Let's look at the number of rows and columns in each data set, and a few sample rows to see what the data looks like. 

In [2]:
# Define a function that takes a dataset, and the start and end index for a slice of rows to examine. 
# The output will only display the number of rows and columns if rows_and_columns input is True.
# If the input data has a header, we want to account for that in the row count. 

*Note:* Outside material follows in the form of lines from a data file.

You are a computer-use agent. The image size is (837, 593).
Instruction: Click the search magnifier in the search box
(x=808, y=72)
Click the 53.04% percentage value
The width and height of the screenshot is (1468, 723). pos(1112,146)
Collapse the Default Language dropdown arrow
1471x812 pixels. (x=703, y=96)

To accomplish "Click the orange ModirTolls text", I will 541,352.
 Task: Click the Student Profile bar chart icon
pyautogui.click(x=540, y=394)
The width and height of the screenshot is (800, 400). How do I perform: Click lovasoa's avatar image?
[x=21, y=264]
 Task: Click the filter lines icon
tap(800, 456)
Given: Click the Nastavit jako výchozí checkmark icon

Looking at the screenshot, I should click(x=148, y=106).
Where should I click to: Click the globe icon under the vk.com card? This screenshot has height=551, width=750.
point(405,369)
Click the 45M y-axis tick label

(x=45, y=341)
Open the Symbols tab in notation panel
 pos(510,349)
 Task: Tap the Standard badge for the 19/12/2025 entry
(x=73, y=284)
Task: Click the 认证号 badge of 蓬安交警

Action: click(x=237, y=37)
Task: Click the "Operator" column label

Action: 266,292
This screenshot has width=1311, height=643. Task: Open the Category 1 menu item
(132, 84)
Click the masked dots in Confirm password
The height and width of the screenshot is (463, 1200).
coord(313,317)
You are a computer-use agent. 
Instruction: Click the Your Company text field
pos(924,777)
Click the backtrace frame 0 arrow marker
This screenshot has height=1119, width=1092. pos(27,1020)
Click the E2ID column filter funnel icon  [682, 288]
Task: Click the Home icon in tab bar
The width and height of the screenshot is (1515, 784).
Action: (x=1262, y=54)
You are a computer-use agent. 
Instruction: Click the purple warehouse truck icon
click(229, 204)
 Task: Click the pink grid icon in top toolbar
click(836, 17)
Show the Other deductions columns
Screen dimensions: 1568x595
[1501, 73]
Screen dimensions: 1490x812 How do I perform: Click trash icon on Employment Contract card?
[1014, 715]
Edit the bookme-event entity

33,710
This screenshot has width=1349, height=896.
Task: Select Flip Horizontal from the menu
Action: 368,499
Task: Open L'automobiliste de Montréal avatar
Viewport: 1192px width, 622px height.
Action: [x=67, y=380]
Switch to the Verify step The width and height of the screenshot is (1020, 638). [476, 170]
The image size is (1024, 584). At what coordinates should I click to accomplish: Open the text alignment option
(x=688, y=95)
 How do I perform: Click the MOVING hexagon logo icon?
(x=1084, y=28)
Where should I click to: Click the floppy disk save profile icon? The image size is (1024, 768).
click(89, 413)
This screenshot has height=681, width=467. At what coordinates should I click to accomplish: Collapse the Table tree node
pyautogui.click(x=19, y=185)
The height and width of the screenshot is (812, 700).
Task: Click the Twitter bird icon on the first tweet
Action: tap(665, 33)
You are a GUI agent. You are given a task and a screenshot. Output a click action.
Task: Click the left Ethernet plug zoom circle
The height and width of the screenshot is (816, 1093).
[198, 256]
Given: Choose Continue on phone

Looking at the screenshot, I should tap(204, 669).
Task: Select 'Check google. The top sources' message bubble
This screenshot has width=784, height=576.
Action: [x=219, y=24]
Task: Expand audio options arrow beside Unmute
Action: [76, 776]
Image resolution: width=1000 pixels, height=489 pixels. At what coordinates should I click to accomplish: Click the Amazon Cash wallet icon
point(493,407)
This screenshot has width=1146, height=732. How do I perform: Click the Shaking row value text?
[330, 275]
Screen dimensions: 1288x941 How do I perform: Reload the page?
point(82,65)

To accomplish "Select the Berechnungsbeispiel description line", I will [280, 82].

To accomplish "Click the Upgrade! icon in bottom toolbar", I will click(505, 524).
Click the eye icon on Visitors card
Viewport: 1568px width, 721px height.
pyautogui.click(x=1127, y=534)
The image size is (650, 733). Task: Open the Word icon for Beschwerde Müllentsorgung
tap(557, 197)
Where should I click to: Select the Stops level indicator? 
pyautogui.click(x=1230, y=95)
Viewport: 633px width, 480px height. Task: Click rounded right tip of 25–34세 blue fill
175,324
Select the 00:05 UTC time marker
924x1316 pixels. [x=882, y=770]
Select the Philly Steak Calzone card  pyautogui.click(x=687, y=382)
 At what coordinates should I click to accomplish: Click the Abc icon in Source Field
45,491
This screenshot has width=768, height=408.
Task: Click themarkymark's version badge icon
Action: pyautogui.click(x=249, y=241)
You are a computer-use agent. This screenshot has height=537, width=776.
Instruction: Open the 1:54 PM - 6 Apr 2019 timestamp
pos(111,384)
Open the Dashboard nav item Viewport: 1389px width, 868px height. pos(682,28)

def explore_data(dataset, start, end, rows_and_columns=False, header=False):  
    
    if rows_and_columns:
        # print number of rows
        if header:
            print('Number of rows with data:', len(dataset)-1) # account for header row by subtracting one from total row count
        else:
            print('Number of rows:', len(dataset))
        
        # print number of columns
        print('Number of columns:', len(dataset[0]))
        print('\n')
    
    dataset_slice = dataset[start:end]
    for row in dataset_slice:
        print(row)
        print('\n') # adds a new (empty) line after each row

In [3]:
# Explore Google data
# Our data sets both have headers, so we will specify "header = True" in the input for both.

explore_data(google_data, 0, 3, rows_and_columns = True, header = True)

Number of rows with data: 10841
Number of columns: 13


['App', 'Category', 'Rating', 'Reviews', 'Size', 'Installs', 'Type', 'Price', 'Content Rating', 'Genres', 'Last Updated', 'Current Ver', 'Android Ver']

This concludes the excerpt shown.